According to the U.N. Refugee Agency, "Over half of the world's refugees are children. Many will spend their entire childhoods away from home, sometimes separated from their families." At the end of 2021, an estimated 36.5 million children were displaced from their homes.

The scale of this crisis is hard for any of us, even adults, to comprehend. But what a young reader can understand is the experience of a couple of brothers newly displaced and trying to find their way — the focus of Night on the Sand.

Wisely leaving the precipitating event open to interpretation ("a howl, a dark whirl of wind and power"), the story reveals that the children's home has been shattered and their parents have vanished. At first they have only each other. Even so, a feeling of safety comes through as the younger brother narrates:

We lay down on the beach to sleep.
I cradled my orange close.
My brother kept the blanket over us.

Their trusting hope allows them to keep going, caring for each other, and they meet up with others, who share food, water, and a warming fire. The younger of the brothers in turn shares pieces of his cherished orange. In such simple strokes, we understand that two crucially important things — community spirit and life itself ("I could hear my own heartbeat, breath move with the booom shhhh of the waves") — remain intact.

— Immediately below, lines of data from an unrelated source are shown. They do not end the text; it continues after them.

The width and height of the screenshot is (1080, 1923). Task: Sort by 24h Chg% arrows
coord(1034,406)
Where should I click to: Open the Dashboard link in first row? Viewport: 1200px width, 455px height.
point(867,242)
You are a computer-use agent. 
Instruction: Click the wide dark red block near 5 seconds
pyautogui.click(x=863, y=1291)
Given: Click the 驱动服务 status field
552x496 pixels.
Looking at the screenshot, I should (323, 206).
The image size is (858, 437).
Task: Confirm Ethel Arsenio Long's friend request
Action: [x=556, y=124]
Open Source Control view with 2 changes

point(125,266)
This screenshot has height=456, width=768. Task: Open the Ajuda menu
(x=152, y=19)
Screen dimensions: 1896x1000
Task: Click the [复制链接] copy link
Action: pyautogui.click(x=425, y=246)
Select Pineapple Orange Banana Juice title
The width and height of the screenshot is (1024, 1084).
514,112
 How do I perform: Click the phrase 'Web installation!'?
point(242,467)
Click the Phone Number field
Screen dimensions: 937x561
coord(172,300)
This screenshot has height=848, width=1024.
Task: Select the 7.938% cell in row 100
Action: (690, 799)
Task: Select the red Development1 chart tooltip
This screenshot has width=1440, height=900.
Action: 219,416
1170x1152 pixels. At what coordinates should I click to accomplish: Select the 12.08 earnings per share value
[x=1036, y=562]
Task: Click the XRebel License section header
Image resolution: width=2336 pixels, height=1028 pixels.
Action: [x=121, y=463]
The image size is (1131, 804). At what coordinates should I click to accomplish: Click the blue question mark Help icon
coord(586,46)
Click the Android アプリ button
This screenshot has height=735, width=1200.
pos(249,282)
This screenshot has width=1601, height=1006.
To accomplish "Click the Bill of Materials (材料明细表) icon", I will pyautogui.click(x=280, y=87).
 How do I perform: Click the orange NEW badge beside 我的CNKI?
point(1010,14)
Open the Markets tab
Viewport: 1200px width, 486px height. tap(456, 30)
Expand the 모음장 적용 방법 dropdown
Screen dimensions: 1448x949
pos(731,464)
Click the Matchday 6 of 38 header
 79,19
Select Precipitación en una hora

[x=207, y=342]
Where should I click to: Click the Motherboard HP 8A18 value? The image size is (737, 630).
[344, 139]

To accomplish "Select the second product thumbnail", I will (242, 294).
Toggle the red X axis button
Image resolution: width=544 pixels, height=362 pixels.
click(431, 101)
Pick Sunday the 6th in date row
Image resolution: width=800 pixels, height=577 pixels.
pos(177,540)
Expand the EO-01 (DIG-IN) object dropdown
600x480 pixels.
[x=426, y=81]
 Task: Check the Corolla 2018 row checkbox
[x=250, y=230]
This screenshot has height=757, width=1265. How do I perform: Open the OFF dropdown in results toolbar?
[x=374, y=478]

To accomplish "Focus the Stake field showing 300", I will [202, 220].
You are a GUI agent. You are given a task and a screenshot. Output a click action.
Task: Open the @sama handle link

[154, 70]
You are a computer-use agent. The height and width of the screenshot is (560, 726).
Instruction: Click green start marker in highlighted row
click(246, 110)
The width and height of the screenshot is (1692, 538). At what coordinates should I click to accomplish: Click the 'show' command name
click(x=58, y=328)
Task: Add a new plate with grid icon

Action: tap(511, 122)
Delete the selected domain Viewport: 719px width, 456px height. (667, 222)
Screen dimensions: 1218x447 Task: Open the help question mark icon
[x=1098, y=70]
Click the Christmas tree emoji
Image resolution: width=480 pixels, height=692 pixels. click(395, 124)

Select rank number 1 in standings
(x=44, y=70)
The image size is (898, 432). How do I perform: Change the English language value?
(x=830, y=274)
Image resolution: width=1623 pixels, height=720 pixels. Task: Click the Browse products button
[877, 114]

The story's tender message, meant for readers ages four to eight, is movingly furthered by New York Times bestselling illustrator Jaime Kim. Her paintings at child's-eye level show not only how the children and other refugees support each other, but also how nature embraces them with her beauty. As Monica Mayper puts it in her Author's Note: "The brothers' experience of catastrophe is harrowing, but they do not travel alone."